Eat and Be Well This Holiday Season
By Rachel Berman, RD, dietitian in NYC and head of content at Verywell.com
Between cocktail parties, family gatherings, and holiday bake-offs, it can be really tough to eat well this time of year. I wouldn’t be honest if I said that I avoid my co-workers’ delicious cookies and only stick to seltzer with lime at my company’s holiday party. Hey, I may be a dietitian but I’m human, too!
While the holidays are a time of indulgence, it’s important not to throw all hope of healthy eating out of the window. On average, we gain 1-2 pounds over this season. I know, it doesn’t really sound like much. The problem is that we may not lose that weight in the New Year so year after year, the pounds can creep up. And because being overweight and weight gain as an adult are factors that may raise your risk for breast cancer after menopause, keeping your eye on the healthy prize now can have major benefits later.
Of course, chowing down on nutrient-rich foods to maintain a healthy weight is important all year-round. However, here are my top tips to get through this more challenging holiday season.
Plan for balance
As the saying goes, failing to plan is a plan to fail. And this couldn’t ring more true when it comes to eating healthy. Take a look at your calendar so you can plan ahead for holiday gatherings where you may have less control over the food served. The rest of the time, plan to make more nutritious choices so that you can have a balance.
Remember, there is no such thing as a magic bullet. There is not one proven diet or nutrient that will reduce your risk for cancer or keep your weight in check. That being said, a diet focused on fruits, vegetables, whole grains, nuts, seeds, and fish provides healthful nutrients that also keep you satisfied and ready to tackle whatever the holidays may throw your way.

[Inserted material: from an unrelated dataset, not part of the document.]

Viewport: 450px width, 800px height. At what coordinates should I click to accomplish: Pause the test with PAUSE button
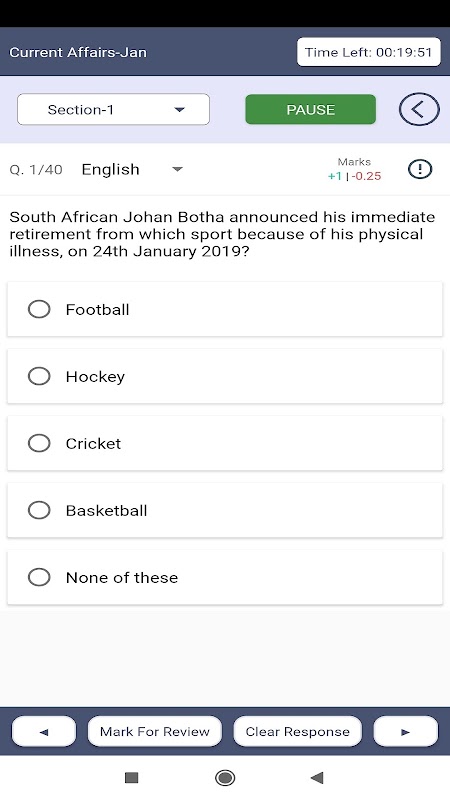pos(311,109)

When it comes to planning any nutrient-dense meal, try balancing your plate with:
- Fiber, the indigestible part of carbohydrate is found in whole grains, fruits, and vegetables. Refined white flours are stripped of fiber and beneficial nutrients so when you do have the choice, go whole grain for foods like breads, pasta, and cereal. Fruits and vegetables are also rich sources of antioxidants, like vitamins C and E, which protect our body’s cells from damage.
- Protein, mostly from fish, poultry, and low-fat dairy.
- Fat, mostly from nuts, seeds, and vegetable oils.
Because everyone is different, I recommend you always speak with your personal health care provider to understand the diet and plan that is right for you.
Be mindful at events
Buffets or parties may leave your plate piled high with tons of decadent foods, not necessarily nutrients. If this sounds familiar, you may also benefit from my personal mantra this time of year: ‘Stop and think before you eat and drink!’ Also, keep the below tips at top of mind.
- Fill up on fewer calories with items like crudité and fruit.
- Scope out the room to see all your food options before making any decisions.
- Bring your own dish so that you’re guaranteed to have a healthful choice. Try a recipe courtesy of Savor Health like Moroccan Chicken or Cocoa Almond Butter Dip.
- Limit alcohol to one drink per day for women, two per day for men. One drink is 5 ounces of wine, 12 ounces of beer, or 1.5 ounces of hard liquor. Afterwards, you can stick to those aforementioned seltzers with lime to keep your hands busy.
Focus on the positive
Instead of only thinking about what to limit from your diet this holiday season, focus on the foods you can add. There are plenty of healthful and ubiquitous foods that are popular this time of year. The holidays are not all about candies, pies, and cookies.
Apples are a good source of fiber, vitamin C, and anti-inflammatory nutrient called quercetin, which may protect cells against certain types of cancer. Apples basically give you no excuse not to get at least one serving of fruit in per day.
How to eat ‘em? Aside from biting right in, try a baked apple dessert like this made with spelt flour.
Brussels sprouts belong to the cruciferous family of vegetables along with broccoli and kale. These vegetables are not only excellent sources of fiber but also contain compounds called glucosinolates, breaking down to chemicals that have been studied to reduce cancer risk in animals.
How to eat ‘em? Roast or slice up into salads or slaws with dried cranberries, apples, almonds, and mix with my favorite salad dressing: 1 part Dijon mustard, 1 part olive oil, 2 parts balsamic vinegar.
Sweet potatoes contain the antioxidant beta-carotene which lends its deep orange color. Beta-carotene is converted into vitamin A, which may protect against cancer.
How to eat ‘em? Simply baked or make sweet potato fries by slicing the potato into wedges lengthwise, brushing with olive oil and spices, and baking at 400 degrees F for 20-25 minutes.
Including these cancer fighting, antioxidant, and fiber-rich foods makes less room for treats and helps keep your belly both happy and healthy. Wishing you all a healthy holiday season!